Load shedding has become a daily reality for many households in South Africa, especially those in the middle-class bracket who earn over R10,000 per month. According to a survey conducted by BrandMapp, almost two-thirds of middle-class households spend less than R2,000 a month on electricity. However, when it comes to mitigation costs for load shedding, most households spend up to R5,000, indicating that households are turning to quick-fix solutions instead of a long-term solution.
The survey showed that for the average taxpayer in South Africa, there are no significant or long-term mitigation solutions in place, and candles and batteries are far more prominent than inverters or solar. The majority of lower-income households cannot spend more than R5,000 on a solution, unlike 20% of wealthy households who have spent more than R30,000 to address the problem.
Solar power is proving to be a popular solution among all households in the middle market, with nearly 80% of all respondents determined to spend money on fighting blackouts, and roughly half willing to spend more than R15,000 doing so. Respondents to the survey believe that solar is the clear solution to move away from Eskom.

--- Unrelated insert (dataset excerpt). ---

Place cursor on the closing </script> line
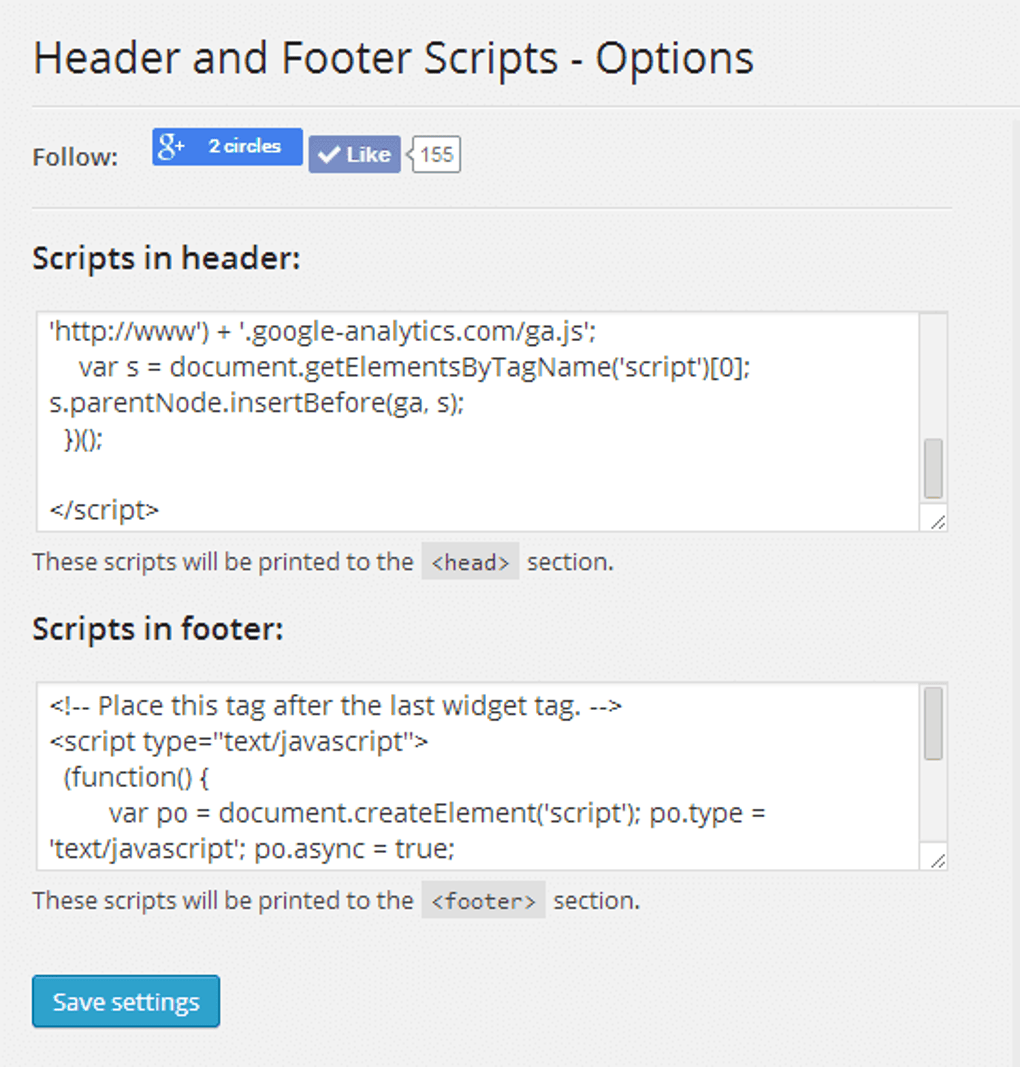 pos(104,510)
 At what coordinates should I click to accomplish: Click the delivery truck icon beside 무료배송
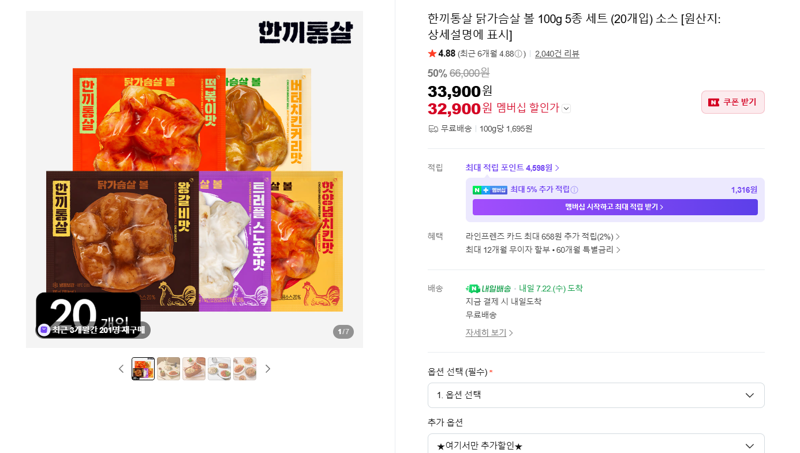click(x=433, y=129)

However, the numbers they are willing to spend put the effectiveness of the recently-announced tax rebate for solar into question. Starting from March 2023, individuals who install rooftop solar panels can receive a rebate of 25% of the panel’s cost, up to a maximum of R15,000. However, most households cannot afford to reach even the effective cap, as the cheapest solar solutions typically start at R90,000, while the rebate is only effective up to R60,000 due to the R15,000 cap.
As solar and other mitigation solutions remain unaffordable and out of reach for many, South African households are also in for higher electricity tariffs, starting in April. Energy regulator Nersa approved an 18.65% electricity price hike for 2023 and a 12.74% for 2024, which comes into effect at the start of the new financial year.
Load shedding continues to have a significant impact on South African households, particularly those in the middle-class bracket. While solar is viewed as a viable solution, its high cost puts it out of reach for many households, and the recent tax rebate is unlikely to make a significant impact. With higher electricity tariffs on the horizon, households are left with few options but to continue to seek out quick-fix solutions to deal with the impact of load shedding.